Description of the task: Return, word for word, the line that contains "Screen dimensions: 784x513" and every line after it through the end of the records.

Data excerpts:
□ □ □ □ □ □ □
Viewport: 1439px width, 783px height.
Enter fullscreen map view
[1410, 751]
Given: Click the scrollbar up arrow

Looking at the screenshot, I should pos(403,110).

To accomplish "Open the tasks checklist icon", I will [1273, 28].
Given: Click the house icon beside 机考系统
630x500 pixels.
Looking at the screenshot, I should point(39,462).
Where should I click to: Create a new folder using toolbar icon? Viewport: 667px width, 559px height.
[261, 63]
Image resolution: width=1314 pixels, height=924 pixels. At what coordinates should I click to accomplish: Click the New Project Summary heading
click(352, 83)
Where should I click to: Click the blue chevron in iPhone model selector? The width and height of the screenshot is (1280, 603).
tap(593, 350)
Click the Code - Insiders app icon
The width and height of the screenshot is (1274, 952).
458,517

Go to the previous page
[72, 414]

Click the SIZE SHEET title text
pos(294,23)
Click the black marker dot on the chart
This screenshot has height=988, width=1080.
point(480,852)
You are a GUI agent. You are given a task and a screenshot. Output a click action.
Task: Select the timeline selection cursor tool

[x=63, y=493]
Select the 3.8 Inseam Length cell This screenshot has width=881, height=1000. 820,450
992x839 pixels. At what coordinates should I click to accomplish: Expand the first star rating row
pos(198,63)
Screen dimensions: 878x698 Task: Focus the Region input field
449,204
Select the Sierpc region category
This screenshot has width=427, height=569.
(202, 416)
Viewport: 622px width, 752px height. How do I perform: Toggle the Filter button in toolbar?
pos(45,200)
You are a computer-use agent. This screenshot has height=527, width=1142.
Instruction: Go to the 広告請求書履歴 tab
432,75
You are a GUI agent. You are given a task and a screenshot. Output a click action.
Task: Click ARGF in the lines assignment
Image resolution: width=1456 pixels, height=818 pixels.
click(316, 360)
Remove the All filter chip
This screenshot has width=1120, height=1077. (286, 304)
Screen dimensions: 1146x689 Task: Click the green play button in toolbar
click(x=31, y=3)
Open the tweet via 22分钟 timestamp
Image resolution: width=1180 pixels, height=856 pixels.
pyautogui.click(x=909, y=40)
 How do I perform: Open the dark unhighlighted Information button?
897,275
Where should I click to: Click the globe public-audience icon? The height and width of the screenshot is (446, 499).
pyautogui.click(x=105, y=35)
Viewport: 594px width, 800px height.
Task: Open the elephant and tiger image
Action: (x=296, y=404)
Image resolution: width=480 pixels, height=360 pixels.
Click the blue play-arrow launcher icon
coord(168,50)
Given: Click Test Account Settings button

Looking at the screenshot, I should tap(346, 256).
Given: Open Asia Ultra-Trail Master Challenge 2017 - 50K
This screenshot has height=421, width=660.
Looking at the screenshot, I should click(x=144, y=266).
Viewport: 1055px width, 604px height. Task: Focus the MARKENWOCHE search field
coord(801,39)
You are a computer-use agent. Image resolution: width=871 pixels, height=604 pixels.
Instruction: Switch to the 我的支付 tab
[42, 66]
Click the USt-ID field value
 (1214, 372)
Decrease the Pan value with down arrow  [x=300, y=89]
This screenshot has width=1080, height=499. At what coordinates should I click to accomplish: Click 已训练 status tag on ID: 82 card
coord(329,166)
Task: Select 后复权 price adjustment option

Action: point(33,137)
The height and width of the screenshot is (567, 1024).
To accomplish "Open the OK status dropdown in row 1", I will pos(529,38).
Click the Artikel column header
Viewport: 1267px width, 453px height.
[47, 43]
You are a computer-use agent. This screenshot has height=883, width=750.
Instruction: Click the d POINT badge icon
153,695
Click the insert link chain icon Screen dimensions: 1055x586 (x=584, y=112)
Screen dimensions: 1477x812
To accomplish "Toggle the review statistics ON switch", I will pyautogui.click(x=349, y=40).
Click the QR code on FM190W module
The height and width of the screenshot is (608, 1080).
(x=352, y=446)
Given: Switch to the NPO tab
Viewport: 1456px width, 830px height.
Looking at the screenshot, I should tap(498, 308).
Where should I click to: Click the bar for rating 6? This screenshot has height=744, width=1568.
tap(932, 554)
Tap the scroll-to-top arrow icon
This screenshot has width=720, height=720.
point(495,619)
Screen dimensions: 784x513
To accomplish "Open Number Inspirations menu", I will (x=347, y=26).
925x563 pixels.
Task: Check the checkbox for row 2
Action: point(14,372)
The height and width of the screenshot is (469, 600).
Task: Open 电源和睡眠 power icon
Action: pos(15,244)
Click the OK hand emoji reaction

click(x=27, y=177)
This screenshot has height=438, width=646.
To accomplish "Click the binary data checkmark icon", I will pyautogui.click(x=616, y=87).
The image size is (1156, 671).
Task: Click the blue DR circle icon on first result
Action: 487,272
□ □ □ □ □ □ □
Result of this task:
Screen dimensions: 784x513
To accomplish "Open Number Inspirations menu", I will (x=347, y=26).
925x563 pixels.
Task: Check the checkbox for row 2
Action: point(14,372)
The height and width of the screenshot is (469, 600).
Task: Open 电源和睡眠 power icon
Action: pos(15,244)
Click the OK hand emoji reaction

click(x=27, y=177)
This screenshot has height=438, width=646.
To accomplish "Click the binary data checkmark icon", I will pyautogui.click(x=616, y=87).
The image size is (1156, 671).
Task: Click the blue DR circle icon on first result
Action: 487,272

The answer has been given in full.